General Loucks’s secret Saturday roundtable at his house in Heidelberg with the Nazi chemists remained hidden from the public for six decades. Here was a brigadier general with the U.S. Army doing business with a former brigadier general of the Third Reich allegedly in the interests of the United States. It was a Cold War black program that was paid for by the U.S. Army but did not officially exist. There were no checks and no balances. Operation Paperclip was becoming a headless monster.

 

 

The CIA’s working relationship with the JIOA and Operation Paperclip had begun within a few months of the Agency’s creation. Within the CIA, Paperclip was managed inside the Office of Collection and Dissemination, and one of the first things requested by its administrator, L. T. Shannon, was “a photostatted copy of a set of files compiled by Dr.

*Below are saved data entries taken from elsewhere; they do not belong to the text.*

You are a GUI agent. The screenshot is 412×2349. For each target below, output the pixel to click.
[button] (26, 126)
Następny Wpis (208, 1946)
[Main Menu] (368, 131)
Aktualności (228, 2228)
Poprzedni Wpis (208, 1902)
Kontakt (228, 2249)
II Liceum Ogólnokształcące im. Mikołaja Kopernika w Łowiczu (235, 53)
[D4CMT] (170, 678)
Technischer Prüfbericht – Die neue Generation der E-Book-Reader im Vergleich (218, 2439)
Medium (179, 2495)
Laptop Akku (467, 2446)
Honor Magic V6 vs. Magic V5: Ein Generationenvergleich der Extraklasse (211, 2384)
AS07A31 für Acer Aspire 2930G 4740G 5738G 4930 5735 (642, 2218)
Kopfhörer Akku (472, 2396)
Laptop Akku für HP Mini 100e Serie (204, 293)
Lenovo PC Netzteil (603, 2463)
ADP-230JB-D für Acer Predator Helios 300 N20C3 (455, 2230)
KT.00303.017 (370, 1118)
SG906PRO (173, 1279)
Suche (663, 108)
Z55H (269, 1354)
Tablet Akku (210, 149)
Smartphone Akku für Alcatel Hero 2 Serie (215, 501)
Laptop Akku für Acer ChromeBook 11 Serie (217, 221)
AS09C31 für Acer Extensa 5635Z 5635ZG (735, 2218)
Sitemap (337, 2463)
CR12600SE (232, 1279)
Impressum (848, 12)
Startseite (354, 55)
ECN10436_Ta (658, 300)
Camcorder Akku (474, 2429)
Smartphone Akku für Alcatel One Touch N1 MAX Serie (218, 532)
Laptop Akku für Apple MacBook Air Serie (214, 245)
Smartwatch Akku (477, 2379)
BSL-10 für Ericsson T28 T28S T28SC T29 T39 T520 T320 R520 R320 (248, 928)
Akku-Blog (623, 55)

Werner Osenberg and consisting of biographical records of approximately 18,000 German scientists.” By the winter of 1948, hundreds of memos were going back and forth between the JIOA and the CIA. Sometimes the CIA would request information from the JIOA on certain scientists, and sometimes the JIOA would ask the CIA to provide it with intelligence on a specific scientist or group of scientists.

 

Also in the first three months of the CIA’s existence, the National Security Council issued Directive No. 3, dealing specifically with the “production of intelligence and the coordination of intelligence production activities within the intelligence community.” The National Security Council wanted to know who was producing what intelligence and how that information was being coordinated among agencies. In the opinion of the CIA, “the link between scientific planning and military research on a national scale did not hitherto exist.” The result was the creation of the Scientific Intelligence Committee (SIC), chaired by the CIA and with members from the army, the navy, the air force, the State Department, and the Atomic Energy Commission. “Very early in its existence the SIC undertook to define scientific intelligence, delineate areas of particular interest and establish committees to handle these areas,” wrote SIC chairman Dr. Karl Weber, in a CIA monograph that remained classified until September 2008. “Priority was accorded to atomic energy, biological warfare, chemical warfare, electronic warfare, guided missiles, aircraft, undersea warfare and medicine”—every area involving Operation Paperclip scientists. Eight scientific intelligence subcommittees were created, one for each area of warfare.